Google has once again been annexing new acquisitions to its company. Just a few days ago, it purchased Meebo, a web browser-based instant messaging and social networking platform, allegedly for the sum of $100,000,000. It has also acquired Kikscore, a web service that generates online trust ratings.
Now, Google has bought Quickoffice, a suite of office productivity apps. Quickoffice enables users to access, edit, create, save to the cloud, and share documents in the Microsoft Word, Excel, and PowerPoint format using mobile devices. It offers six different products that cater to various platforms. Quickoffice Pro HD works for the iPad and Android tablets with Honeycomb; Quickoffice Pro is for the iPhone, iPod Touch, Symbian^3, Symbian S60, and Android devices with Éclair, Froyo or Gingerbread installed; and Quickoffice Lite is for Symbian S60. Three products additionally provide a high definition view, including the ProSelect HD, ProSelect HD for Partners, and ProSelect HD for Enterprise.

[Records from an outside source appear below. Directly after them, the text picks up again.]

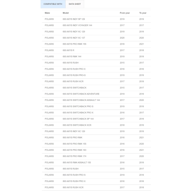The height and width of the screenshot is (191, 191).
Task: Select the 600 AXYS R model row
Action: (96, 50)
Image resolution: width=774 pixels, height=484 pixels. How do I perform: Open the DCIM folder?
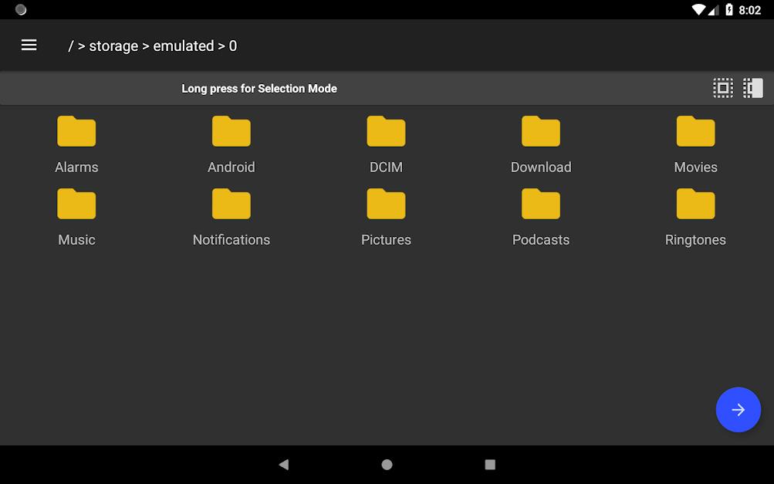(386, 144)
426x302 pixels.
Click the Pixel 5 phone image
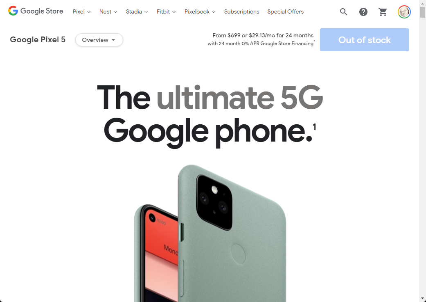coord(210,233)
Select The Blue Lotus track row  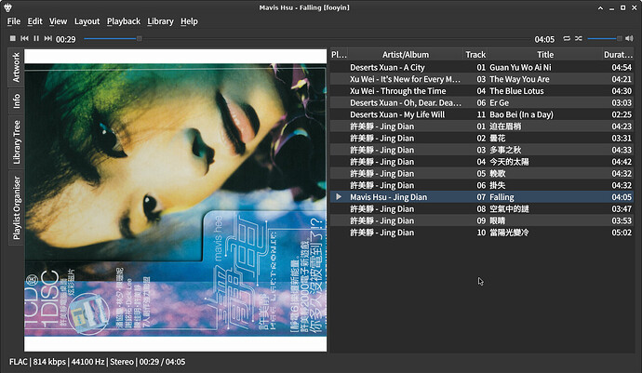point(482,91)
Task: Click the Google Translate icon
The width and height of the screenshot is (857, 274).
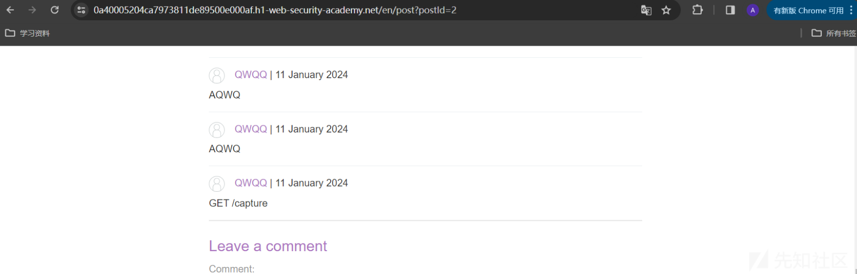Action: tap(646, 10)
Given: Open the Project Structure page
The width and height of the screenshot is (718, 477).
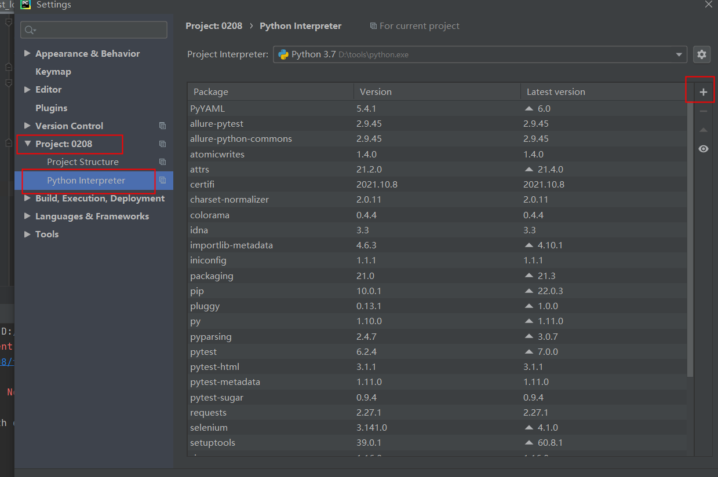Looking at the screenshot, I should (82, 162).
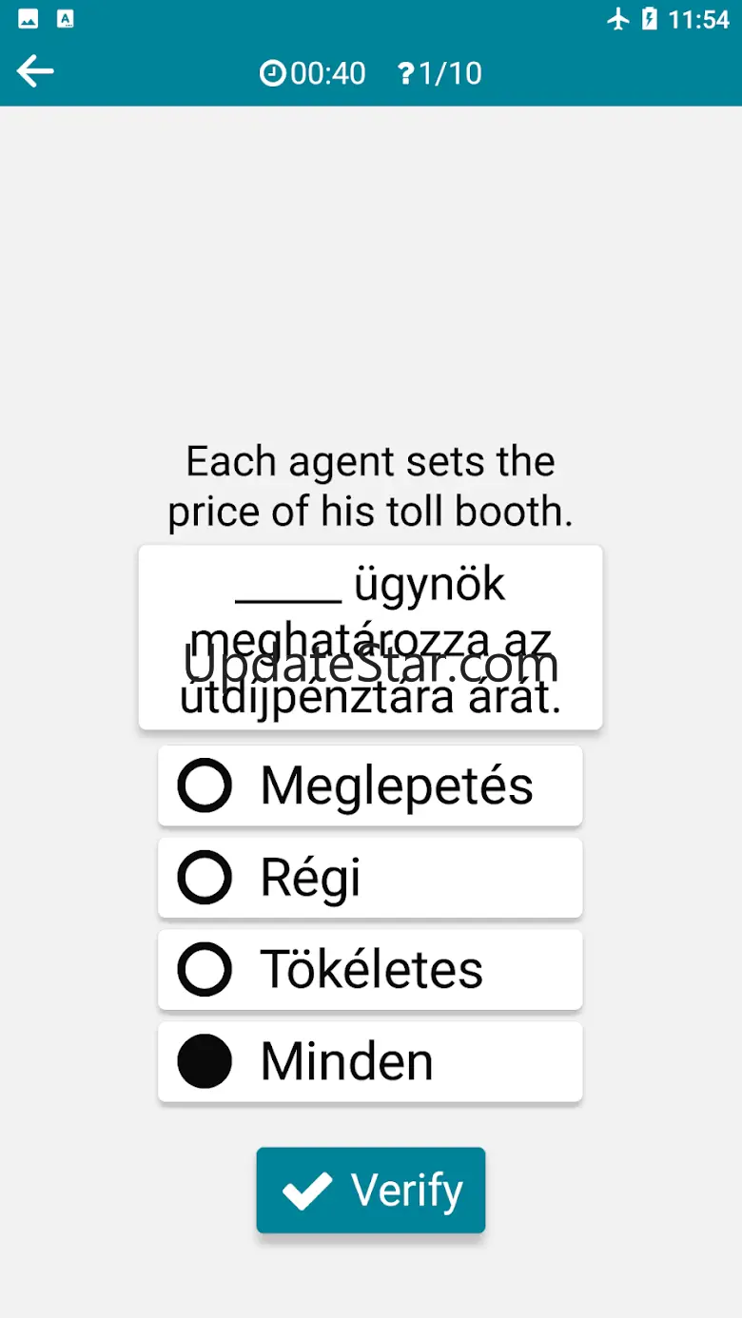Image resolution: width=742 pixels, height=1318 pixels.
Task: Click the filled Minden radio circle
Action: pyautogui.click(x=205, y=1061)
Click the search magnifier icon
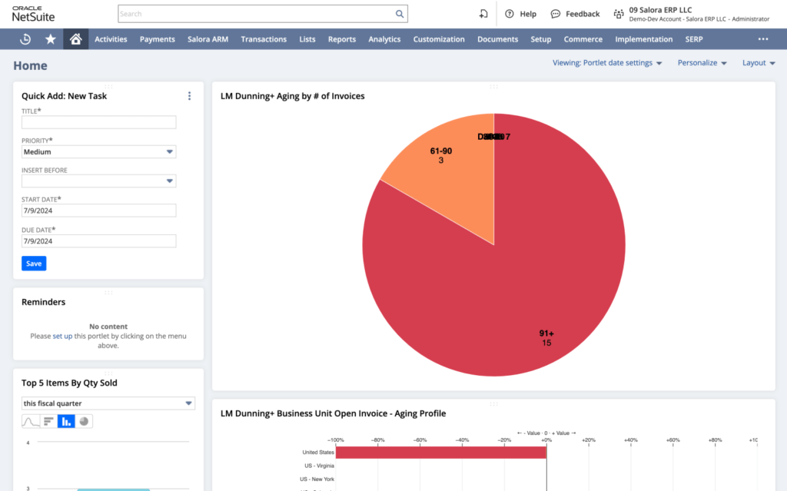The width and height of the screenshot is (787, 491). click(399, 14)
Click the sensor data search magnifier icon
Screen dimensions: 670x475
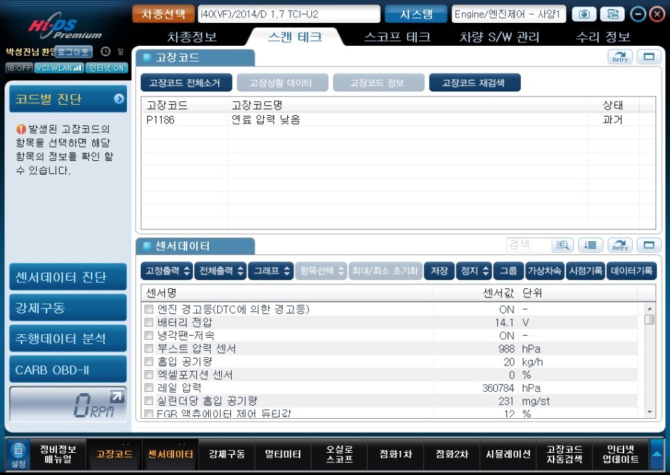pos(562,245)
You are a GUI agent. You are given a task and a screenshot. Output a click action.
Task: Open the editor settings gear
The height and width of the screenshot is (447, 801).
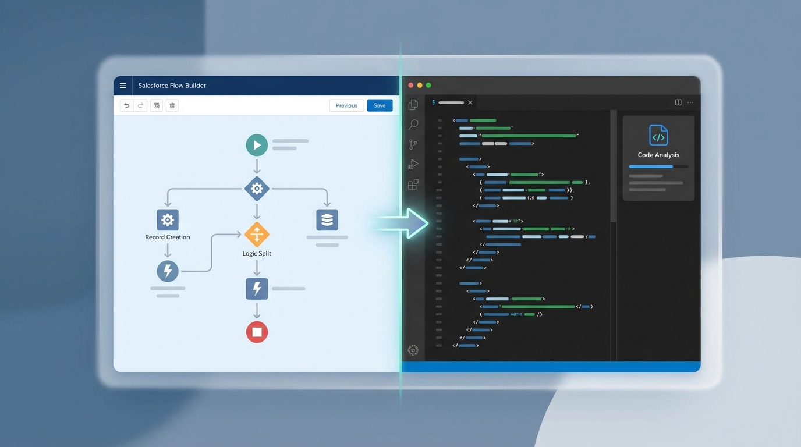point(413,350)
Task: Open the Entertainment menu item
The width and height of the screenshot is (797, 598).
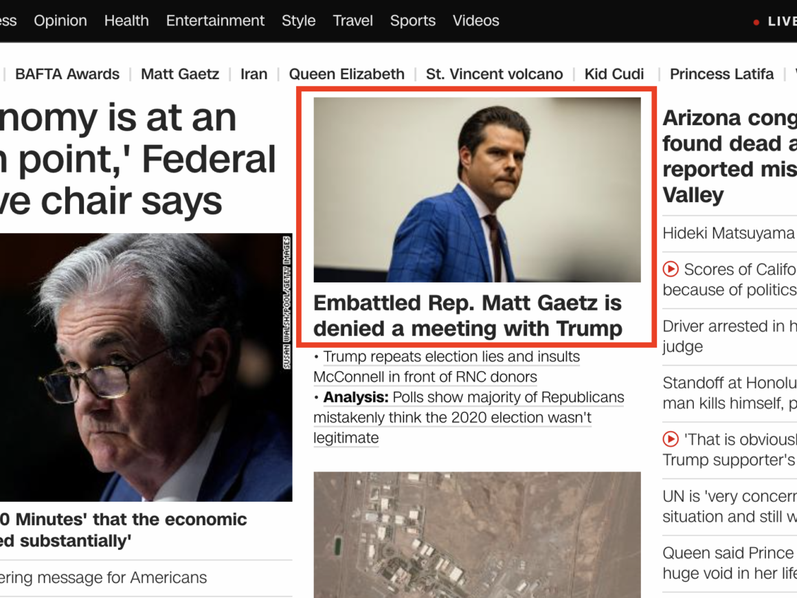Action: 215,21
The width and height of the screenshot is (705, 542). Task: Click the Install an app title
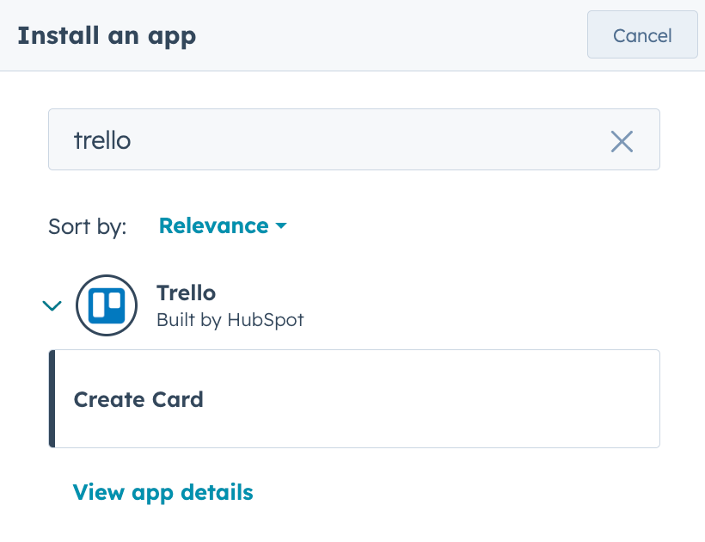tap(106, 35)
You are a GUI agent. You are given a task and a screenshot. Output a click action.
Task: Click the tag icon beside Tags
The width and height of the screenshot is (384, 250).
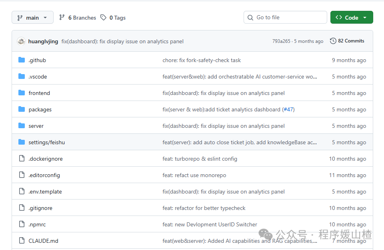click(104, 18)
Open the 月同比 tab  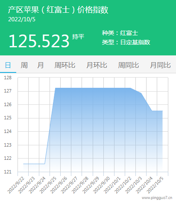pos(160,65)
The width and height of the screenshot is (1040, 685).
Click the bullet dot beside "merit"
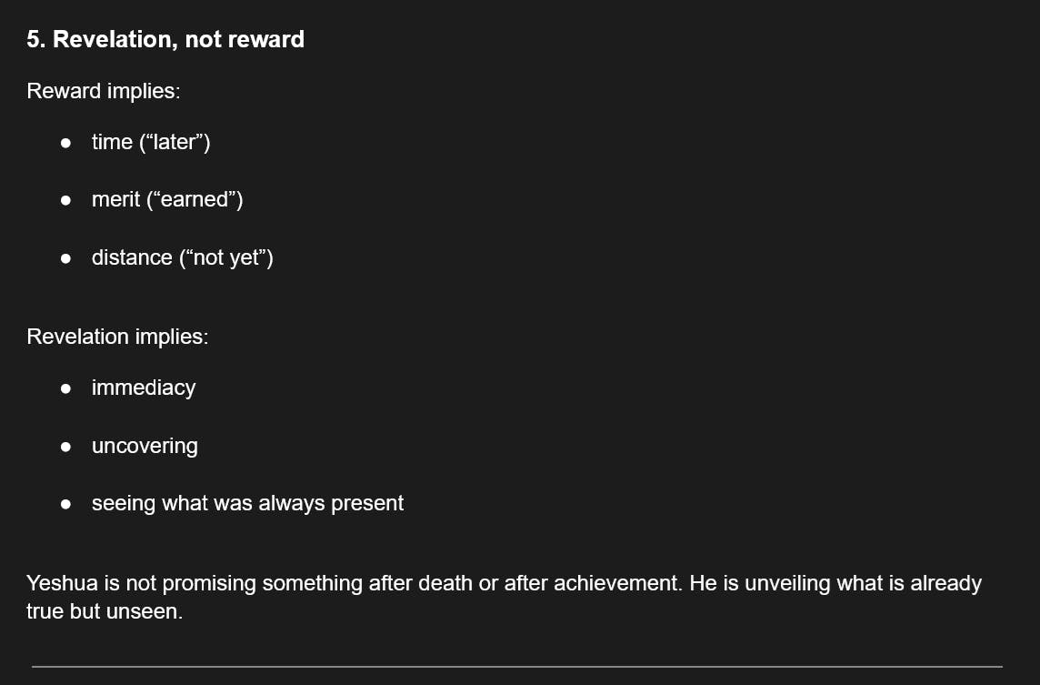[65, 200]
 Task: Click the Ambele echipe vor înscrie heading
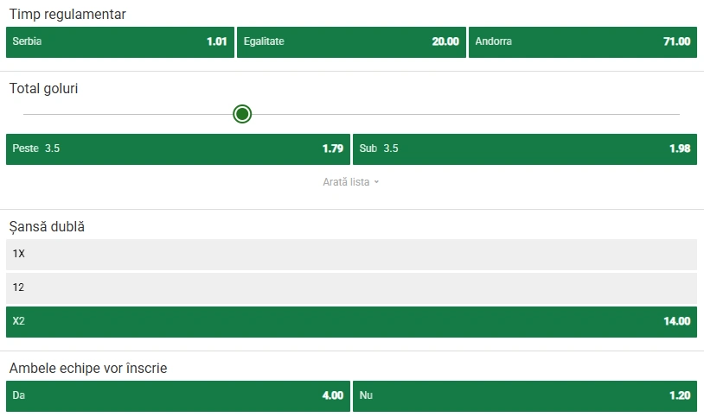tap(88, 369)
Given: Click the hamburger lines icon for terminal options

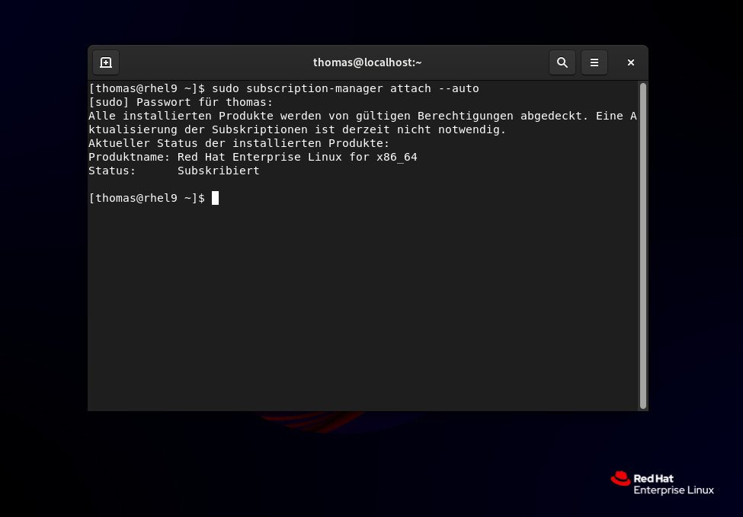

The Quickoffice suite is expected to complement Google’s existing web-based mobile document app, Google Docs. Google Docs currently allow users to view and edit files online. Nevertheless, its features are still limited when compared to the features that Quickoffice apps carry.
Still, some speculate that Google’s move is a pre-emptive move against Microsoft. Microsoft is rumored to be preparing its office productivity suite, Microsoft Office, to iOS and Android-based tablets. Currently, the company is still the undisputed leader in office solutions.
With this new move, however, it seems that Google is bent on toppling Microsoft from its position. Already, 4,000 companies purportedly use the Google Apps suite, and Google remains aggressive in marketing its apps to government organizations, private businesses, and universities.
Meanwhile, the details of the negotiation between Google and Quickoffice have not been revealed to the public. In the past, Google’s acquisitions ranged in value from around $50,000 to as much as $12,000,000. To date, Google owns more than a hundred companies, including Picasa, Android, reCAPTCHA, Slide.com, and Motorola Mobility.